■ WRITTEN INSTRUCTION
Convert the entries into a JSON list of strings, one per line, starting at the line that contains "Viewport: 2191px width, 1680px height." and ending with the last line of the entries. Skip blank lines and leave the pictures out.

>>

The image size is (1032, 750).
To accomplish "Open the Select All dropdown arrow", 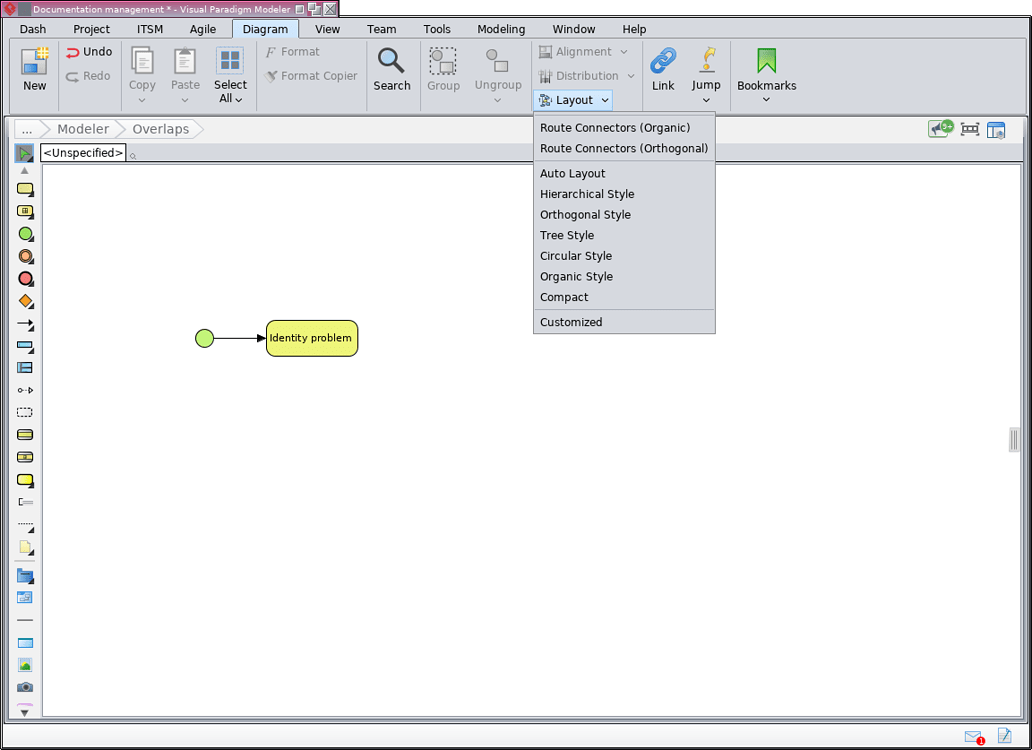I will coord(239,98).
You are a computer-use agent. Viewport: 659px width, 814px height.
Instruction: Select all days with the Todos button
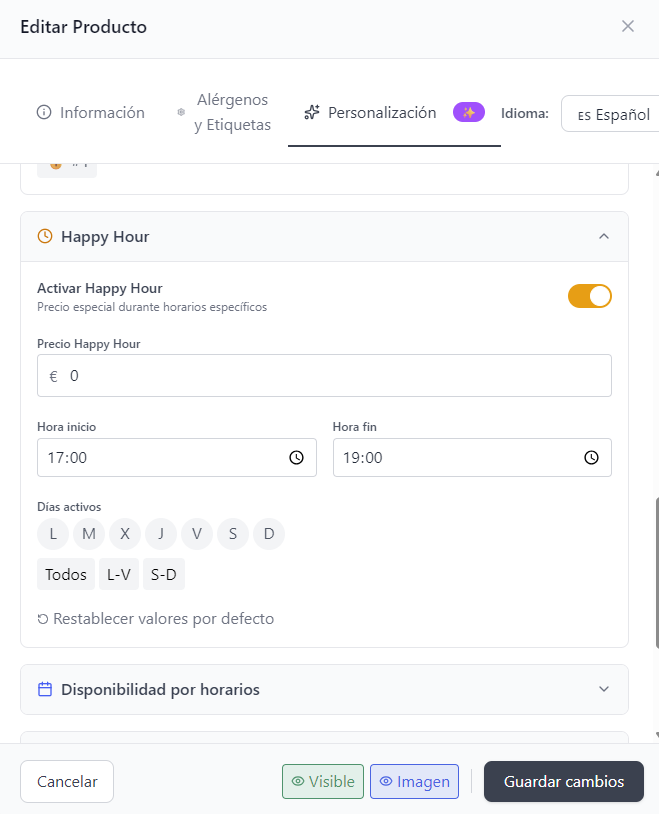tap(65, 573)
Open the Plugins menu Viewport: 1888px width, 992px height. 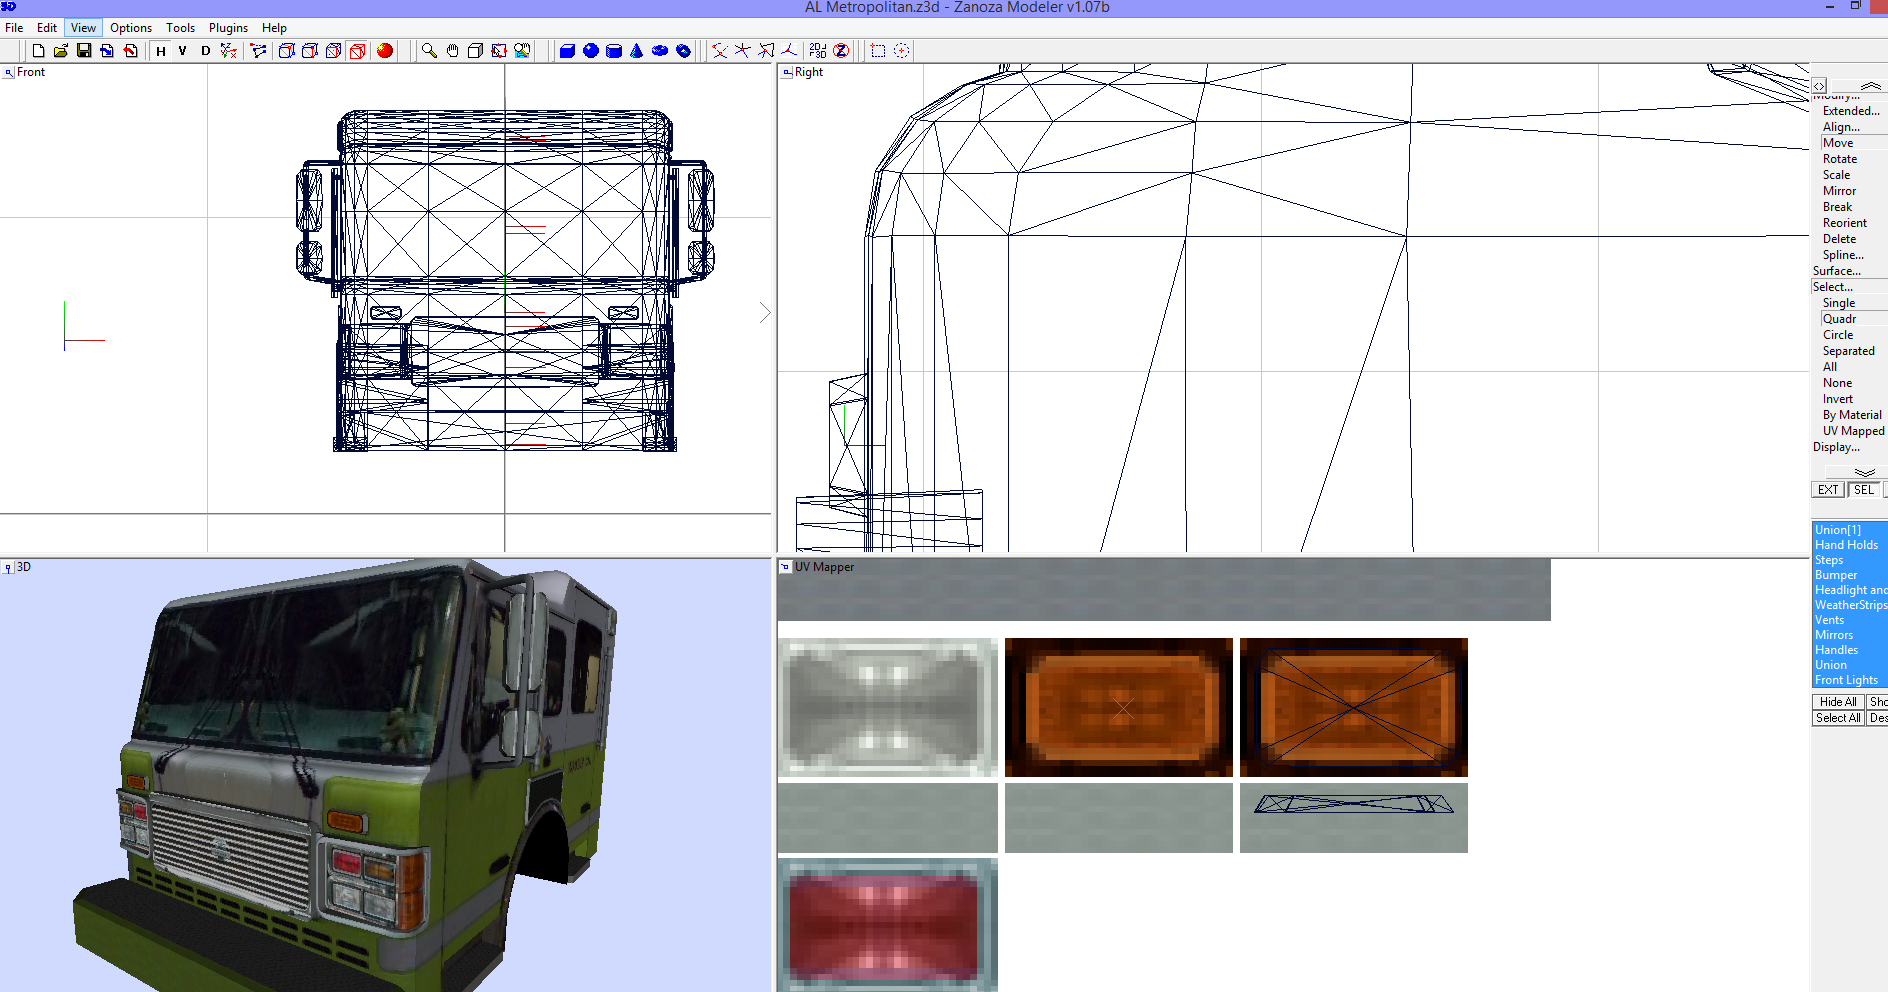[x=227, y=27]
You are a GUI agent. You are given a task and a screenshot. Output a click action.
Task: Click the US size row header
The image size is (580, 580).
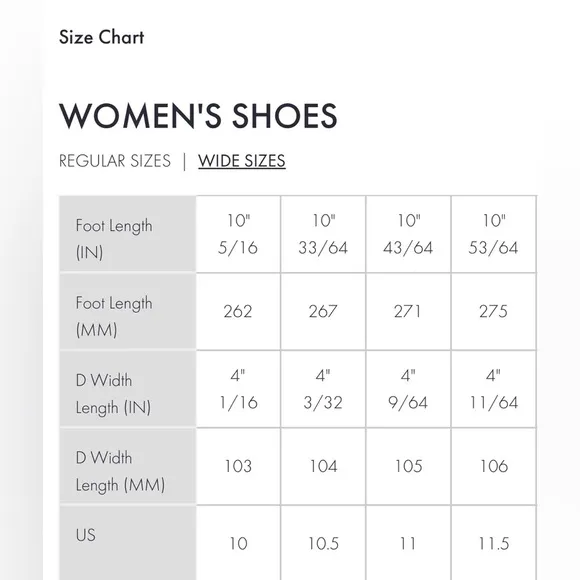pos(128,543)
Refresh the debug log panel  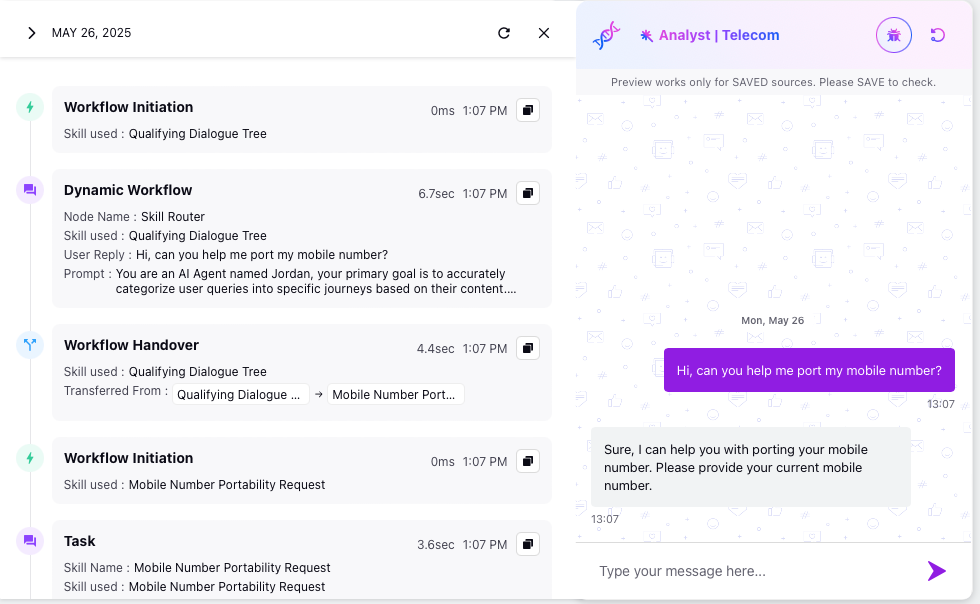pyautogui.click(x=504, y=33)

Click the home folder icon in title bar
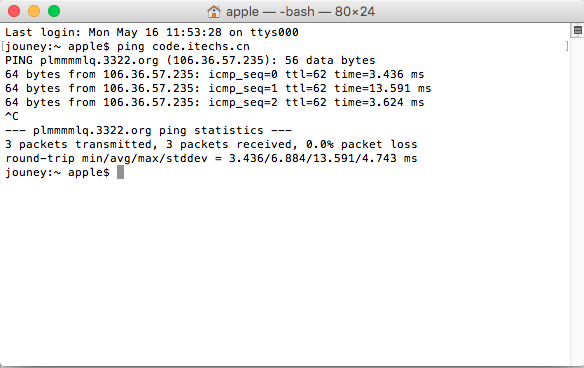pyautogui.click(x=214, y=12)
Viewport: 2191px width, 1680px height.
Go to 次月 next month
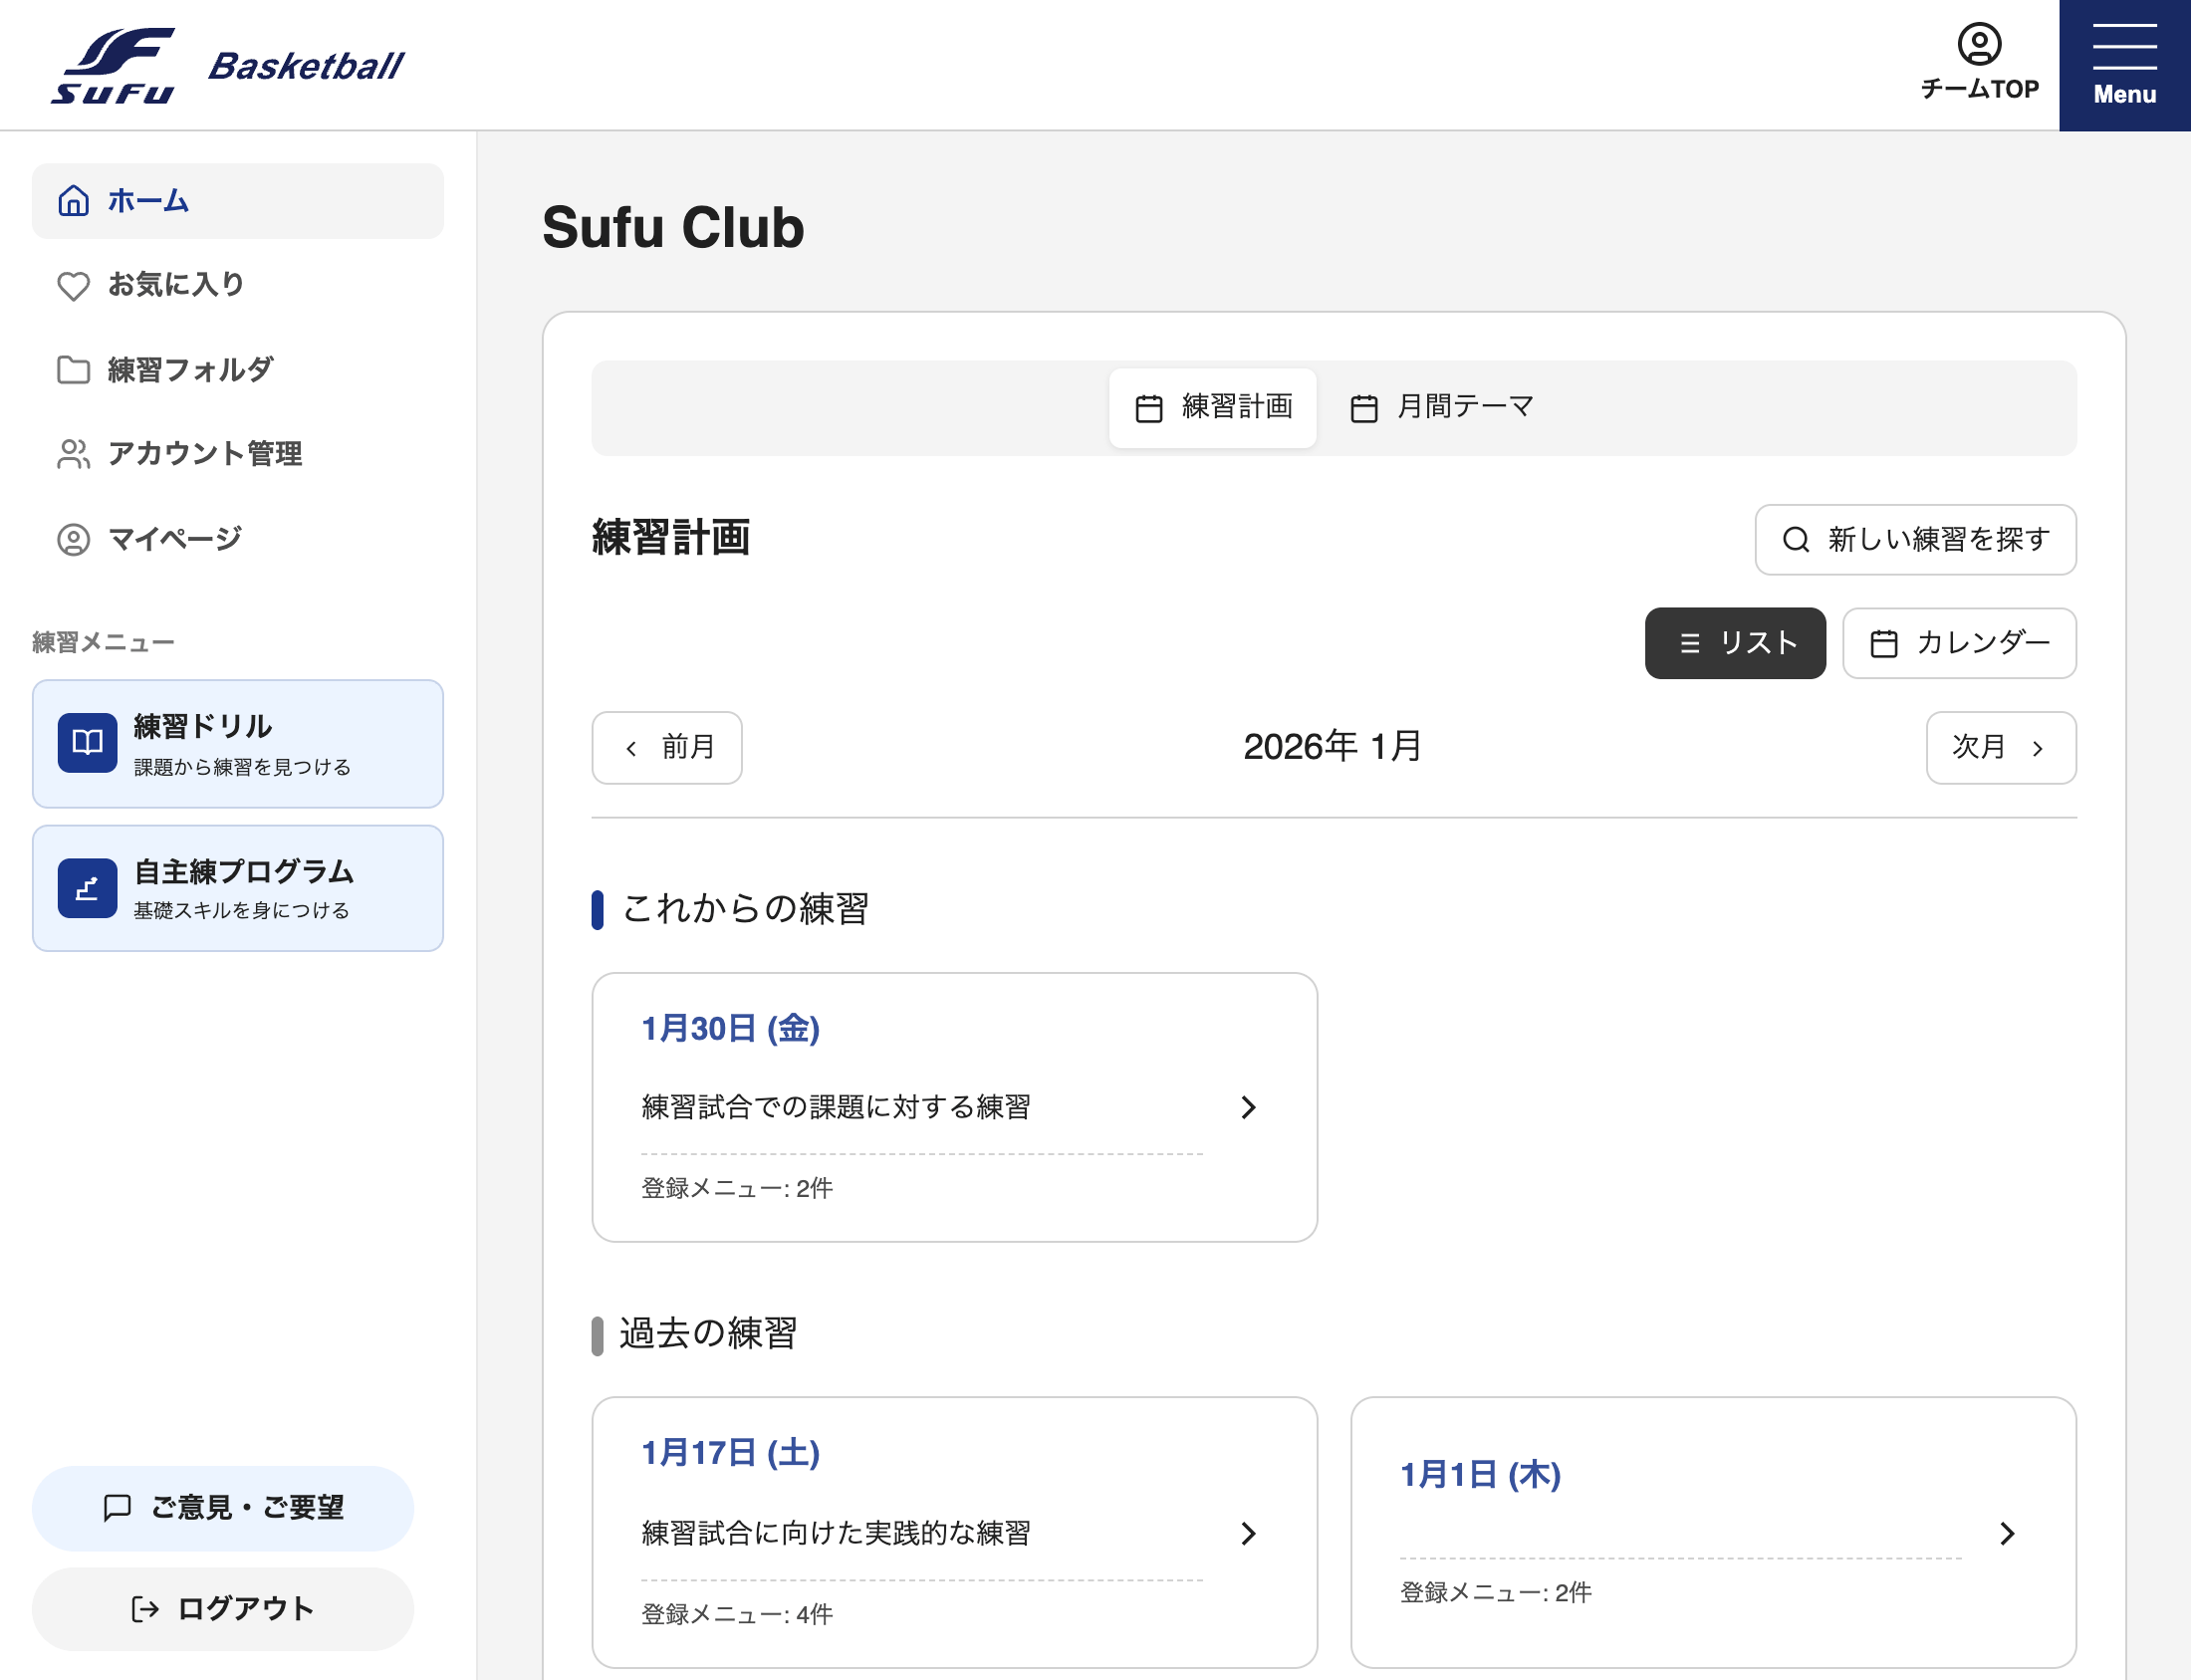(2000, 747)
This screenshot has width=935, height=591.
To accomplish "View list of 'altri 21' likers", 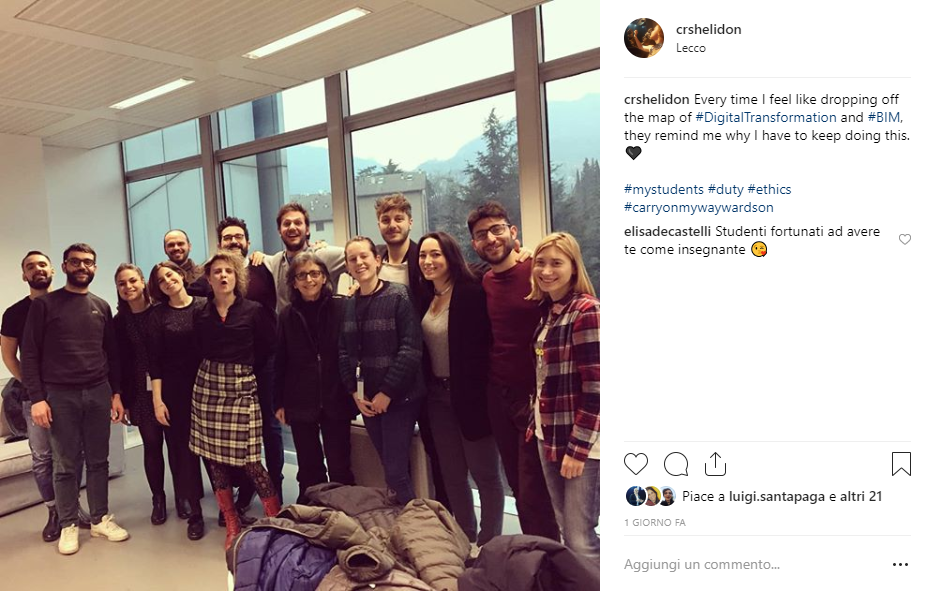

<<

■ FULL RESPONSE
[
  "Viewport: 2191px width, 1680px height.",
  "Go to 次月 next month",
  "(2000, 747)",
  "This screenshot has width=935, height=591.",
  "To accomplish \"View list of 'altri 21' likers\", "
]